If it’s done well, however, IT is an immensely powerful and proven asset to the business. MITSloan’s seminal 2007 study, “Avoiding the Alignment Trap in Information Technology“, identified a best-of-breed group of organisations delivering true “IT-enabled growth”. This group, representing the top 7% of their large sample, was found to be achieving an average of 35% compound annual growth rate, while spending 15% less than the study average on IT.

Commoditised tools

In our IT Service Management functions, commoditisation is just as much a reality as in any other facet of IT. As Gartner Research Director Jeff Brooks put it, “In the ITSM space, and more specifically the use of ITSM tools for IT Service Desk, we continue to see vendors provide commoditised tools”.  Does that mean, then, all of those tools, and the functions which use them, are as good as they will ever be?
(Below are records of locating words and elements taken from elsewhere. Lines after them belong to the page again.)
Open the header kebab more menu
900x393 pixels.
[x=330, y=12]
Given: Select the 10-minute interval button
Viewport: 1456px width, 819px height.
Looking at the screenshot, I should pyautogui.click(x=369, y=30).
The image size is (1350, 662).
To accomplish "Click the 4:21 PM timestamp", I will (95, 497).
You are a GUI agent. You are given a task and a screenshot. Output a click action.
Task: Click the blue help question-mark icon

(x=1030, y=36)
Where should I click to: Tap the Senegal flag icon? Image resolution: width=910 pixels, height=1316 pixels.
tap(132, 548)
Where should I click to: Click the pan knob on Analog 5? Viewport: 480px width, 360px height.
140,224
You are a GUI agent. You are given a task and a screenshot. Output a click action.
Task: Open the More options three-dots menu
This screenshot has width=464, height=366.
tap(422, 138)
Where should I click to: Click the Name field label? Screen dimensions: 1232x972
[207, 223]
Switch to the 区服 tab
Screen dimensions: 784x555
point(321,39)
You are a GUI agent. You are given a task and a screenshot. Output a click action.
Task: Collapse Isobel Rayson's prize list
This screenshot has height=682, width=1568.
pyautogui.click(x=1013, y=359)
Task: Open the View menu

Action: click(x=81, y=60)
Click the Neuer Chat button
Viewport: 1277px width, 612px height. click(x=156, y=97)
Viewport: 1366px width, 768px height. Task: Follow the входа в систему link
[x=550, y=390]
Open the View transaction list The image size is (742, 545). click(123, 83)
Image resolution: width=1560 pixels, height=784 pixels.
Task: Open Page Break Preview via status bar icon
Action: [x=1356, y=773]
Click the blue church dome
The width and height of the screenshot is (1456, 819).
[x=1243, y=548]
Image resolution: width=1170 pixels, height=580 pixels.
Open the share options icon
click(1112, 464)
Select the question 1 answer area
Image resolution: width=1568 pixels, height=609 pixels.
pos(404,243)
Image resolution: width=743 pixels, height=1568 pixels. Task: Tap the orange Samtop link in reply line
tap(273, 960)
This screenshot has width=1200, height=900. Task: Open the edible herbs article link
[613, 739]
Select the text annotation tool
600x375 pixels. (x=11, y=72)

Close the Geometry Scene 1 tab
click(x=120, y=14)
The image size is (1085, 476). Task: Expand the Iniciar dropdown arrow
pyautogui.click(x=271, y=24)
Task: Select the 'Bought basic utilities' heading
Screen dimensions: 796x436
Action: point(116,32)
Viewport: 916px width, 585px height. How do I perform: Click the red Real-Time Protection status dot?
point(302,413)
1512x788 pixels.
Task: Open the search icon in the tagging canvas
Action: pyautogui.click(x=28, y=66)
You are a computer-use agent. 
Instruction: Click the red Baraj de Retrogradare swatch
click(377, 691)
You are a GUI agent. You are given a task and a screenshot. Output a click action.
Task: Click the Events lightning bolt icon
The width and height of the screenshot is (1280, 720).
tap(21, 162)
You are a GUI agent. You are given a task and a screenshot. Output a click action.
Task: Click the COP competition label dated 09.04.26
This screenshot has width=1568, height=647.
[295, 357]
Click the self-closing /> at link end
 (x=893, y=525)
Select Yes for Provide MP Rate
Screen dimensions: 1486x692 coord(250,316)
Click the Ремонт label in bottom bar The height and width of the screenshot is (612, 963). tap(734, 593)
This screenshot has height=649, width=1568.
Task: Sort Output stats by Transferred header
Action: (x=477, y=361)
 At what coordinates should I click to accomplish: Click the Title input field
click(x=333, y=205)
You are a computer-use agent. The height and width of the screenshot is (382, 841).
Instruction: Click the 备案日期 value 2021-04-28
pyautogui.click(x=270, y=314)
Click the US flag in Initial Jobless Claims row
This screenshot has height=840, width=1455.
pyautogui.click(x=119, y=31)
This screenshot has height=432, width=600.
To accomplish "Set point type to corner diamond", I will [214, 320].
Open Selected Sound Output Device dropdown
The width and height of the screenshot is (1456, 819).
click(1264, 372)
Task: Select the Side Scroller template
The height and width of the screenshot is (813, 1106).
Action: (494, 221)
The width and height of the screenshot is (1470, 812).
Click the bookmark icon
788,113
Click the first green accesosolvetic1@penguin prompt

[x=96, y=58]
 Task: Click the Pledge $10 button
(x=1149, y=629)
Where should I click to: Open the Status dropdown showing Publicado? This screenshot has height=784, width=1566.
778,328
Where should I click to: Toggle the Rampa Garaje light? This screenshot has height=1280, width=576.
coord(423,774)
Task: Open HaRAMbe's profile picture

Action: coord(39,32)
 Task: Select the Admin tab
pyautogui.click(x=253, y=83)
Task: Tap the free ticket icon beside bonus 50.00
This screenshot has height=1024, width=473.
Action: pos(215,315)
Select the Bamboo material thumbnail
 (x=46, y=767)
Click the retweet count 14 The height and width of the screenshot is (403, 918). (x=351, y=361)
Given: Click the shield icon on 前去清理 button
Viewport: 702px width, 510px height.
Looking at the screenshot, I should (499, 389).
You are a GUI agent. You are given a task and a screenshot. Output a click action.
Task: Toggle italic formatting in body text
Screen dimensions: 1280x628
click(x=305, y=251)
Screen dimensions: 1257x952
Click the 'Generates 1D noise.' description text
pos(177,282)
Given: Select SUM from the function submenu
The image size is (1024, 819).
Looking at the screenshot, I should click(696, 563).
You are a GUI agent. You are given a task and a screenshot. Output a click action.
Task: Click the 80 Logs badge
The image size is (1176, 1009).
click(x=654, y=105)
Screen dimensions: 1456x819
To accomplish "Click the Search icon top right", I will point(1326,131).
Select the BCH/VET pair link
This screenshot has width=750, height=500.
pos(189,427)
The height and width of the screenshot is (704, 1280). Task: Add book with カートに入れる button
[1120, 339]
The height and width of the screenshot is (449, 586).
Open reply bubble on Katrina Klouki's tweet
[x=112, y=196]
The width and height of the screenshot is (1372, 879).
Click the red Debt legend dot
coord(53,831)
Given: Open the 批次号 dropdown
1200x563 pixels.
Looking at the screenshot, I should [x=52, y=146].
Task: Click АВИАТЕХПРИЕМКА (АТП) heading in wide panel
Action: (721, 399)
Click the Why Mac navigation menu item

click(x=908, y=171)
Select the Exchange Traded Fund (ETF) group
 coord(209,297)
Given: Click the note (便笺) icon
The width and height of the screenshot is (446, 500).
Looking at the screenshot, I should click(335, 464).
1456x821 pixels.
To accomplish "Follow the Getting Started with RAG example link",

Clearly not: in January 2012, Brooks’s organisation observed that the average maturity level in IT Infrastructure and Operations was 2.35 on their 1-to-5 scale: a “disheartening conclusion”. As Brooks added: “Opportunities for differentiation exist, but the vendors have yet to capitalise on those prospects”.

He’s right. Even as the service desk, or any other ITSM function, becomes ubiquitous enough to be considered by many to have become commoditised, our customers expectations evolve and change. The age of the smartphone has increased mobility, and put leading-edge, location-aware, always-on technologies into homes and pockets. New-look frontline services like Apple’s Genius Bar have created demand for new ways to get support. On-demand commodity services, though convenient, create new management challenges around costs, control, and alignment. We should never consider ourselves finished.

Growth is driven by effective alignment of technology and processes. Henry Ford did not change the car industry simply by switching to standardised services. He created differentiation by aligning great processes with great technology. Some of those technologies, such as his electricity supply, would likely have been the same commodity service consumed by all of Ford’s rivals, but he made the difference with the things he created around them.  Fundamentally, as long as technology and innovation can give one business an edge over another, the role of the technologist – including the CIO and their business unit – will be relevant.

After all, if all companies were to standardise on a single set of commoditised IT offerings today, by tomorrow some of them would have found significant advantages in breaking out of the pattern.